Stored items
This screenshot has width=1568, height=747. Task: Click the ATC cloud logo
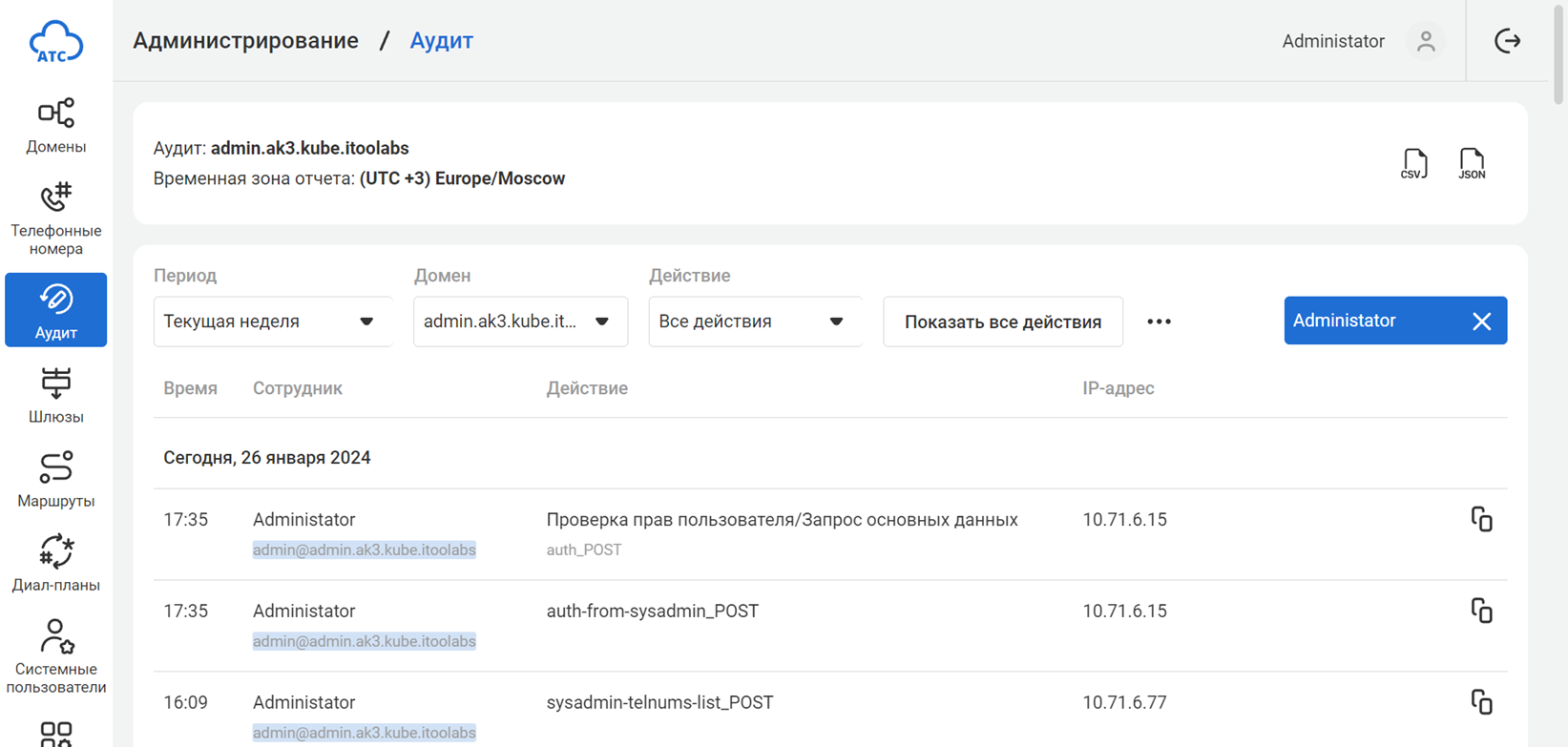56,43
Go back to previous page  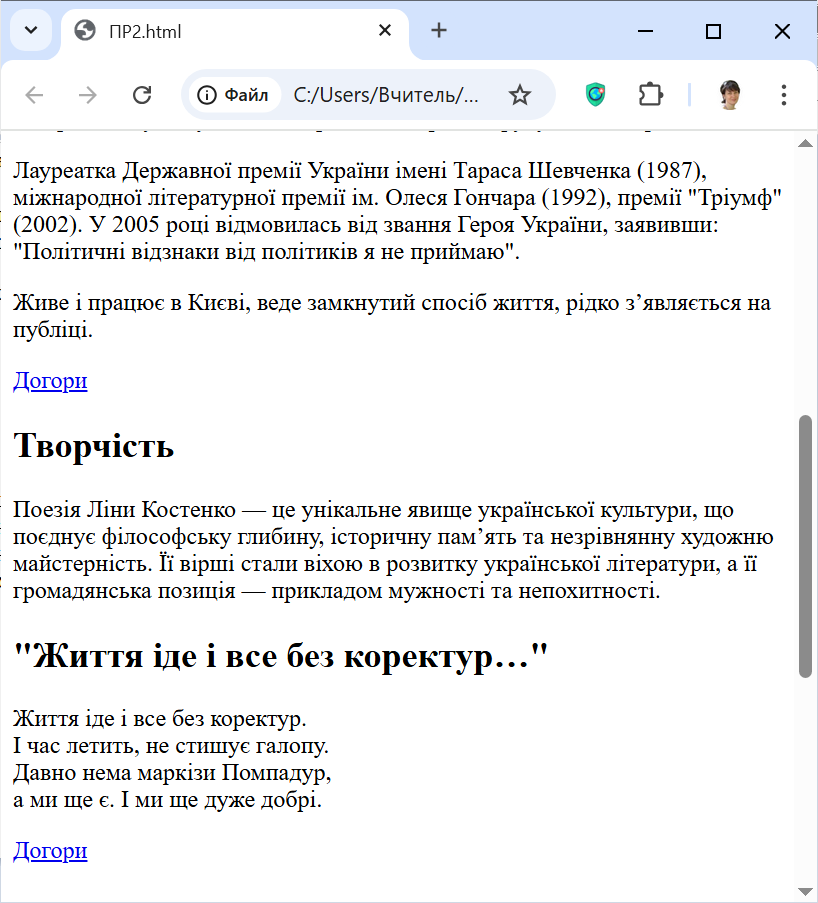(x=35, y=95)
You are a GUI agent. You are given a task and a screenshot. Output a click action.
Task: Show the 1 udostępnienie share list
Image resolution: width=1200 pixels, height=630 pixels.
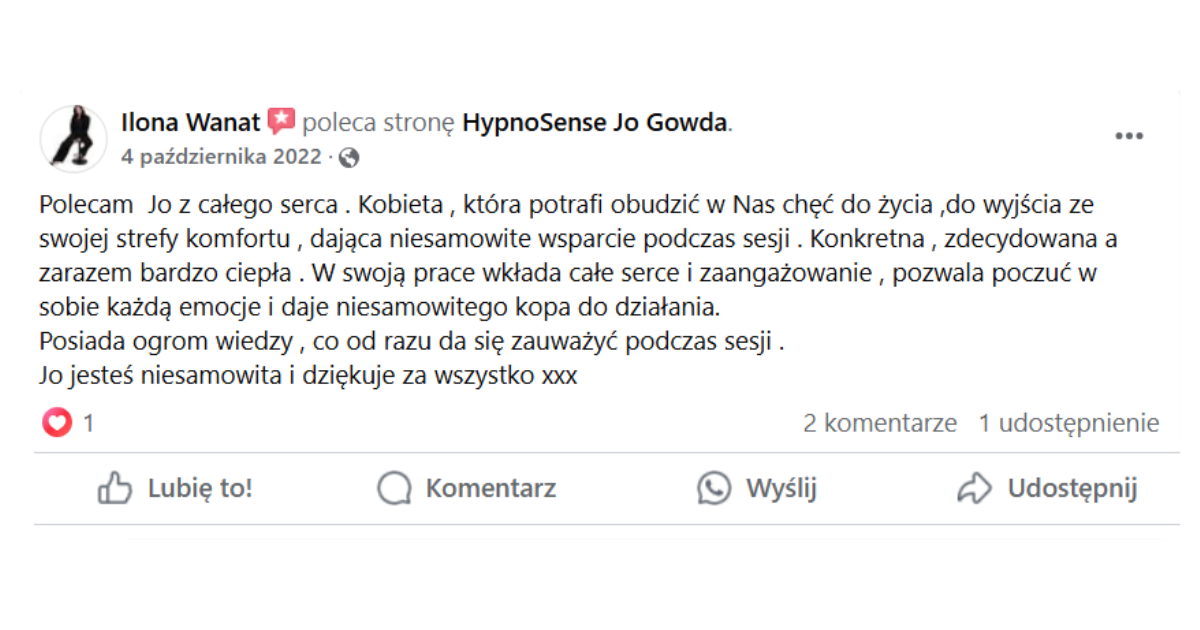[1068, 423]
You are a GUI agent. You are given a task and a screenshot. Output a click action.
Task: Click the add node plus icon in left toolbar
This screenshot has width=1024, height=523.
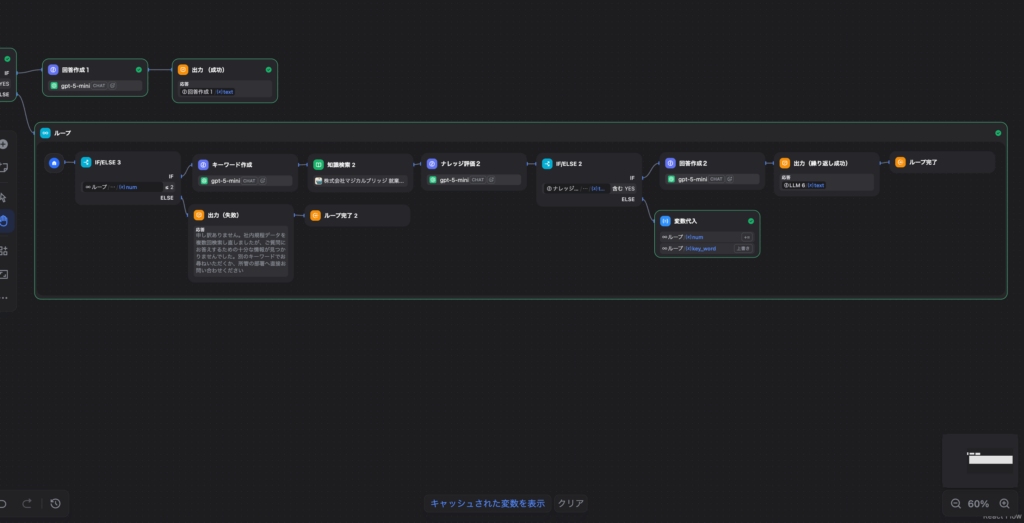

## Task goal
Go back to the line containing "Image resolution: width=1200" and output it and every line after it through the end of the records, exactly, but not the pictures.

## The completed task
Image resolution: width=1200 pixels, height=630 pixels.
[1068, 423]
You are a GUI agent. You are given a task and a screenshot. Output a click action.
Task: Click the add node plus icon in left toolbar
This screenshot has width=1024, height=523.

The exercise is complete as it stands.